Assignment: The material below holds pictures; leave them out and reproduce exactly the lines from the one with "Select the purple 53.11 RSI value label" through the one with "Task: Switch to the Pull requests tab", inclusive.

Provided data:
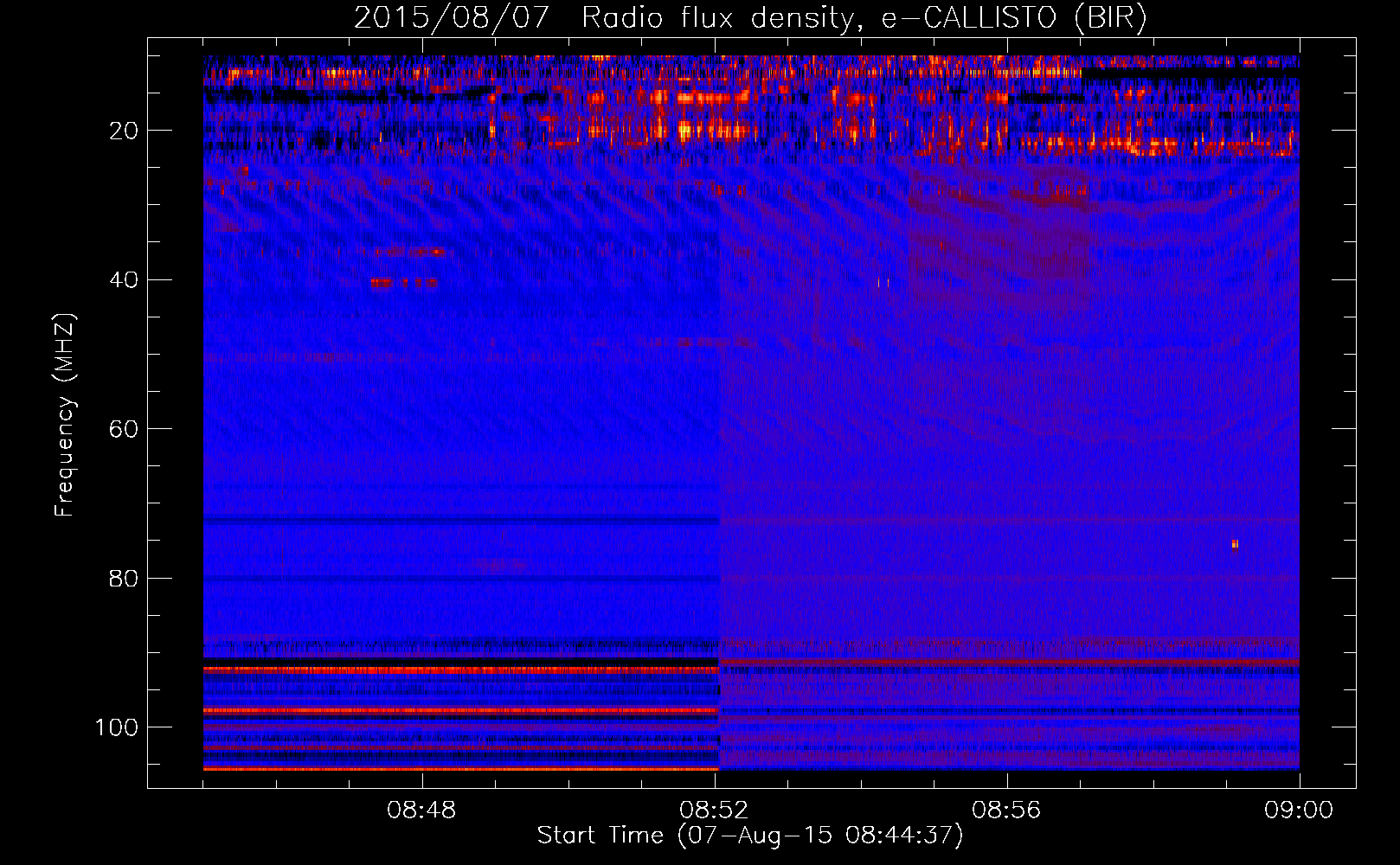Click the 80 MHz frequency tick label
Image resolution: width=1400 pixels, height=865 pixels.
(x=124, y=579)
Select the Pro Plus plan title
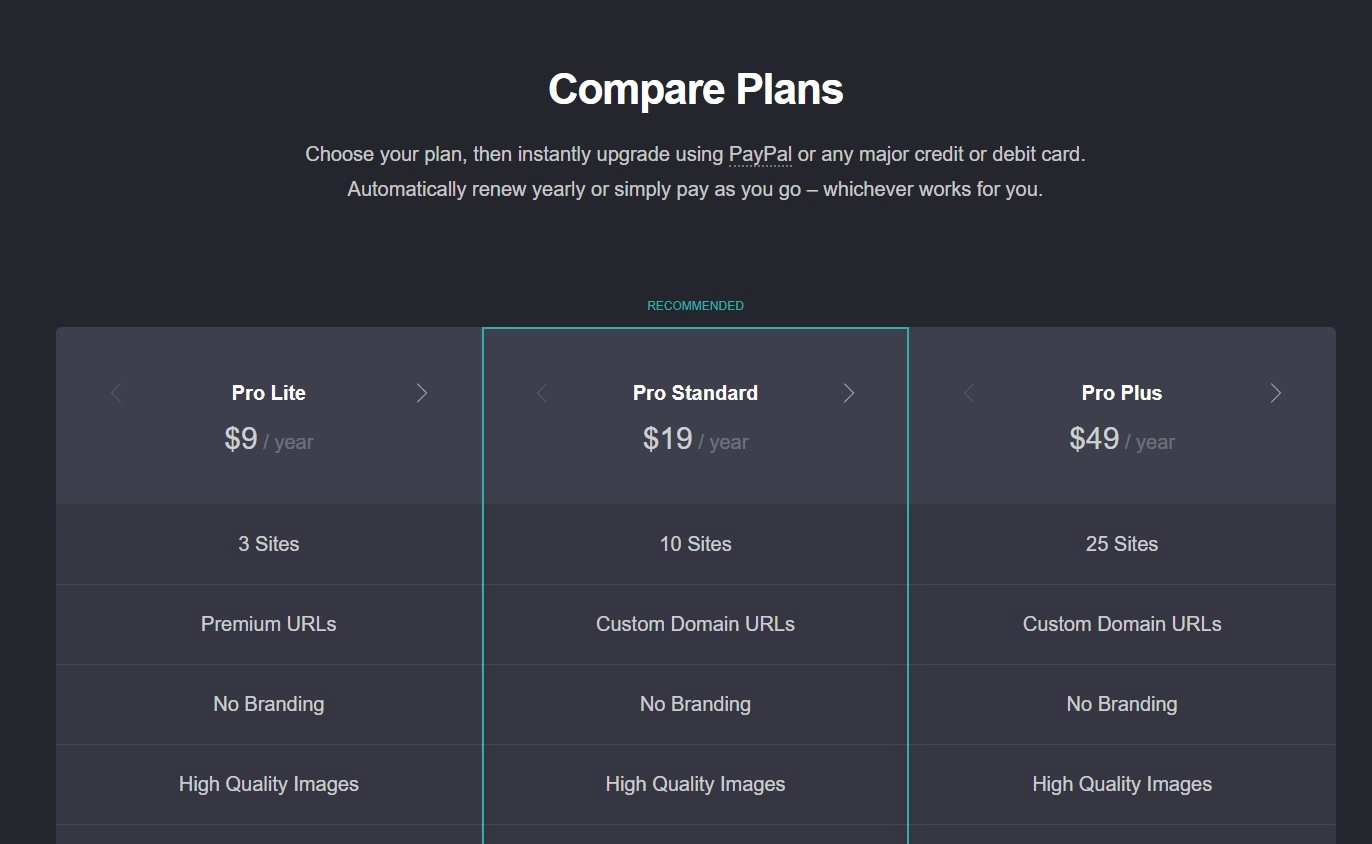The width and height of the screenshot is (1372, 844). click(x=1122, y=393)
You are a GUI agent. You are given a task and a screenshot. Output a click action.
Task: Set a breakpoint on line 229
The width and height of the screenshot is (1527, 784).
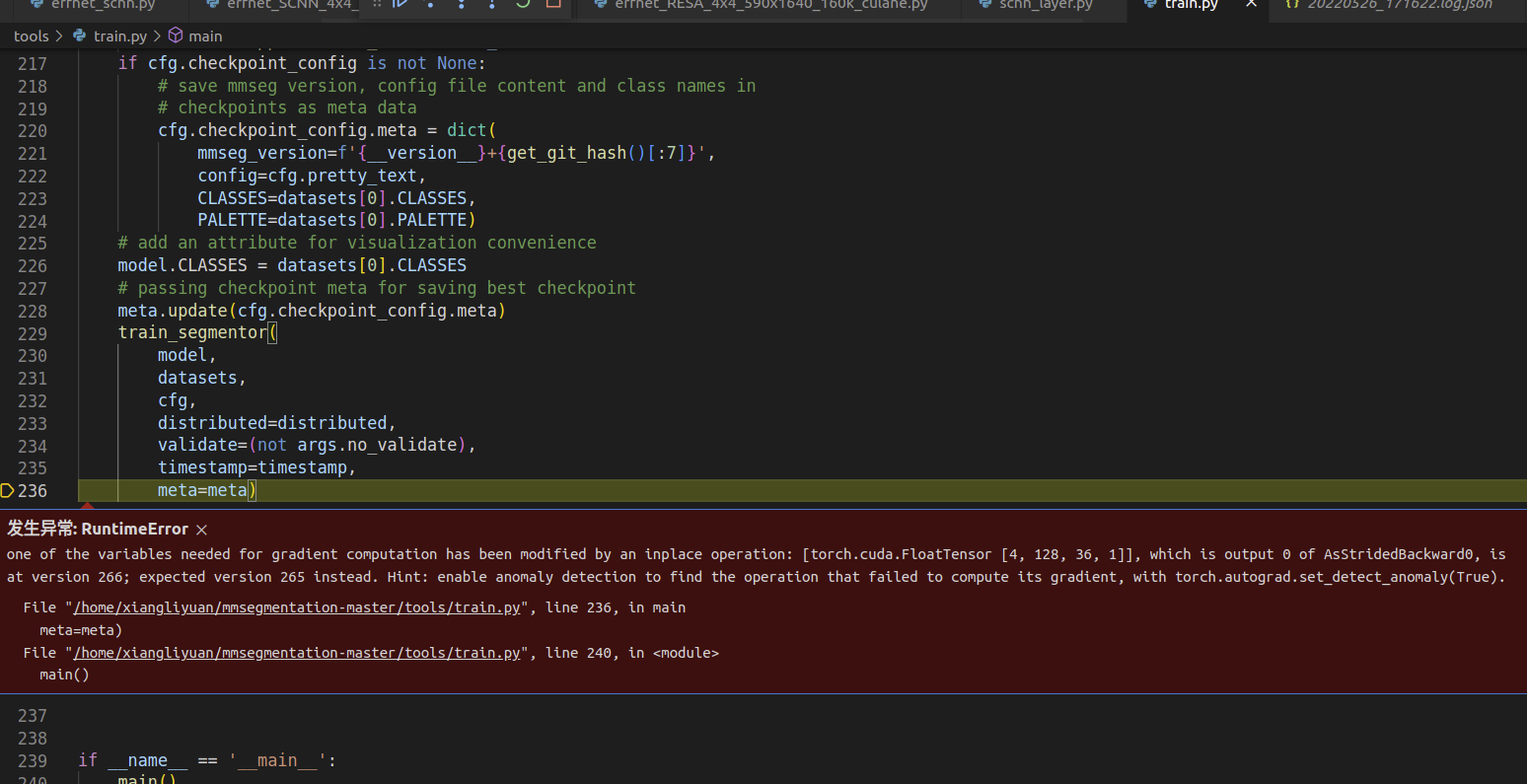9,332
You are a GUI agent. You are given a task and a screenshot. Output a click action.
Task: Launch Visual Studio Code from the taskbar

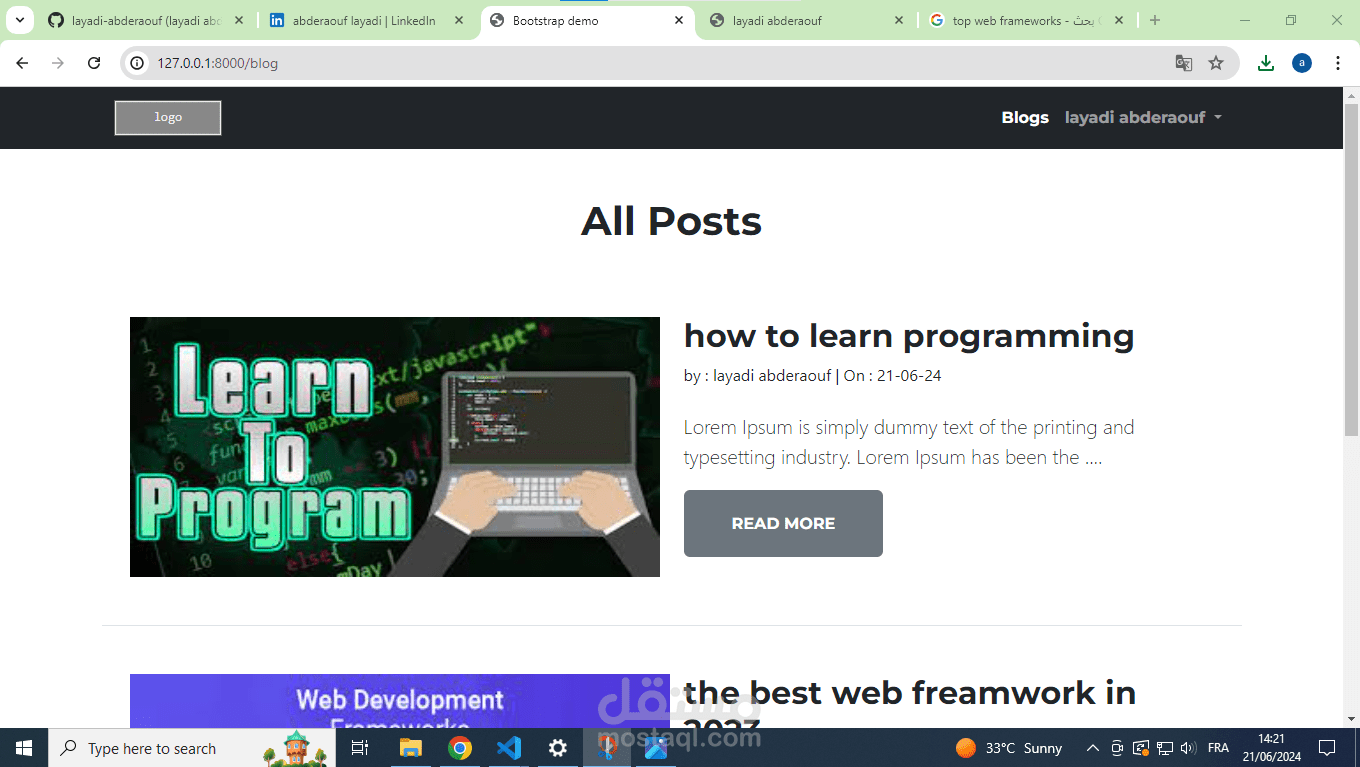(509, 747)
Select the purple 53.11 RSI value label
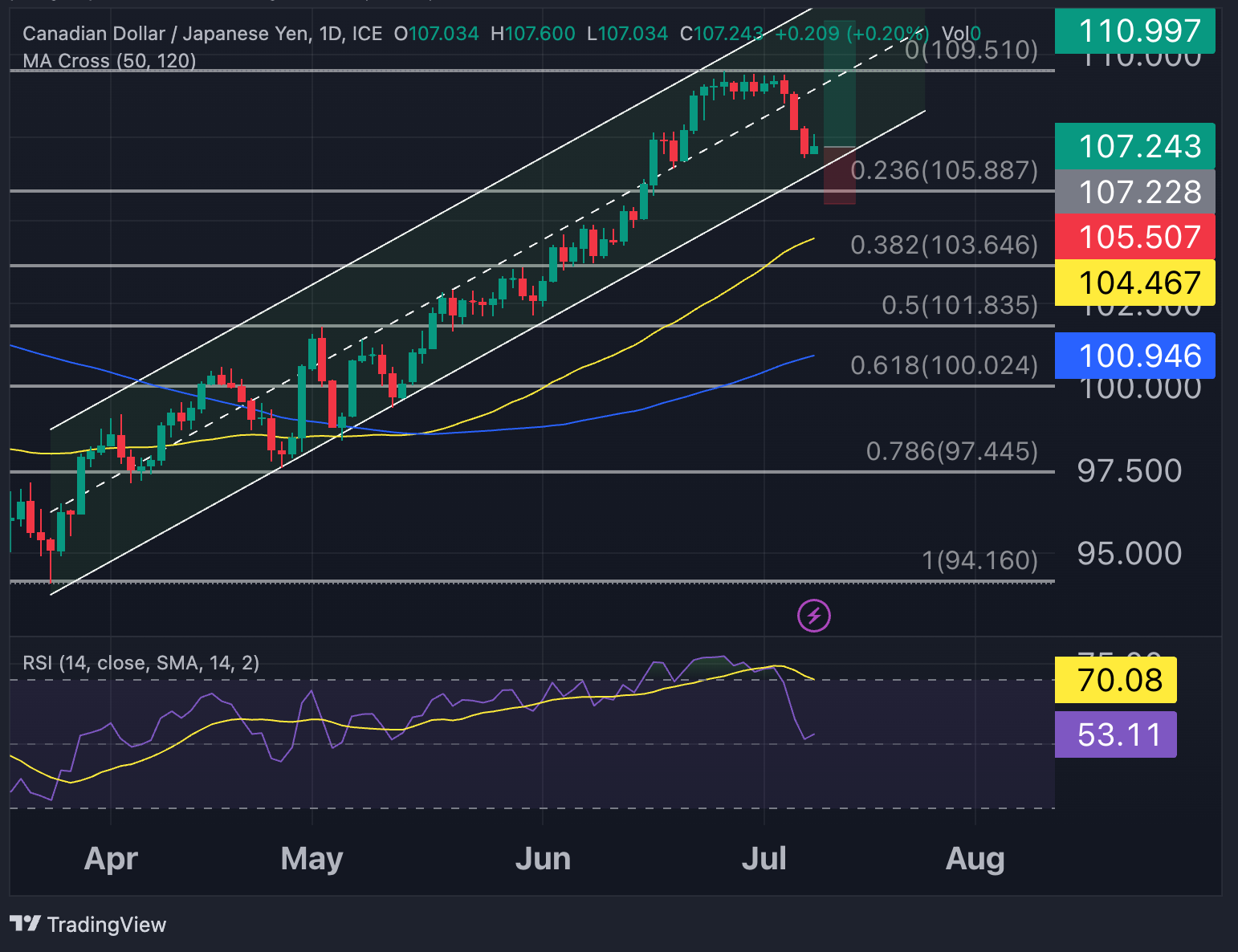Viewport: 1238px width, 952px height. (x=1115, y=733)
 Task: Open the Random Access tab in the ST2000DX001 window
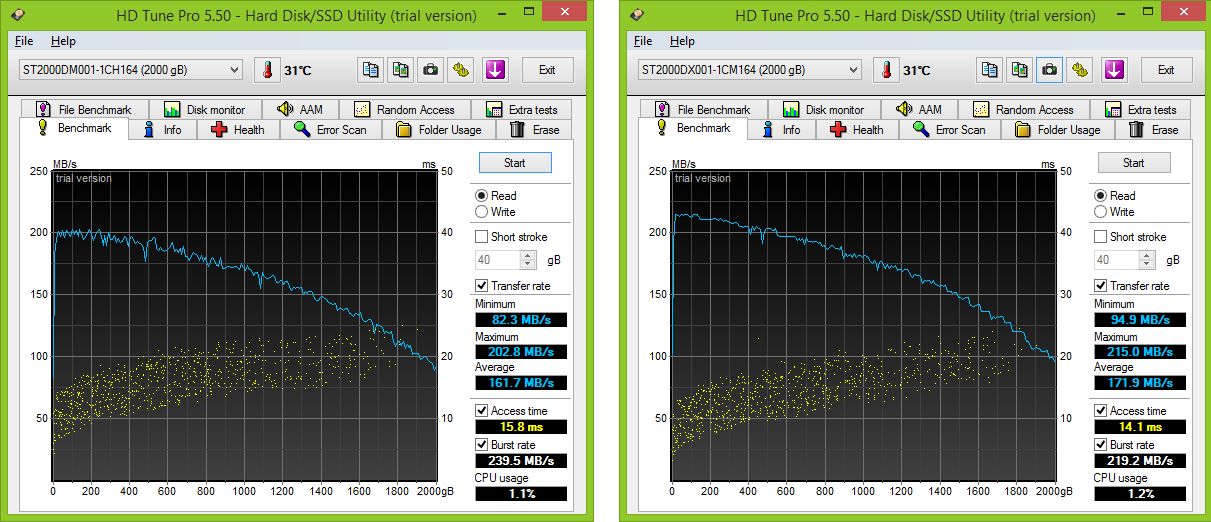tap(1023, 110)
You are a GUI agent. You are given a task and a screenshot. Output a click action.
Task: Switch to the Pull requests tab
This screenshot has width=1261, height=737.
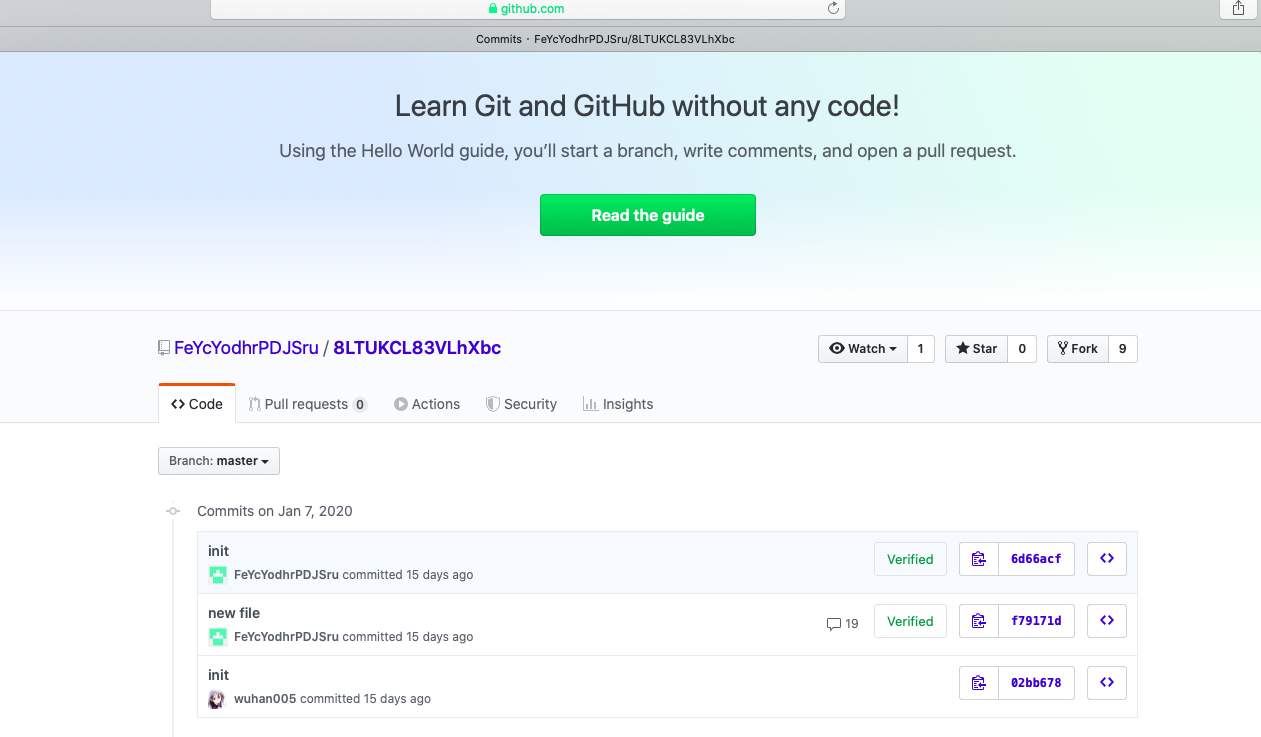coord(307,404)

Exercise result:
Select the purple 53.11 RSI value label
Viewport: 1238px width, 952px height. (x=1115, y=733)
 Task: Open the Random Access tab in the ST2000DX001 window
tap(1023, 110)
You are a GUI agent. You are given a task and a screenshot. Output a click action.
Task: Switch to the Pull requests tab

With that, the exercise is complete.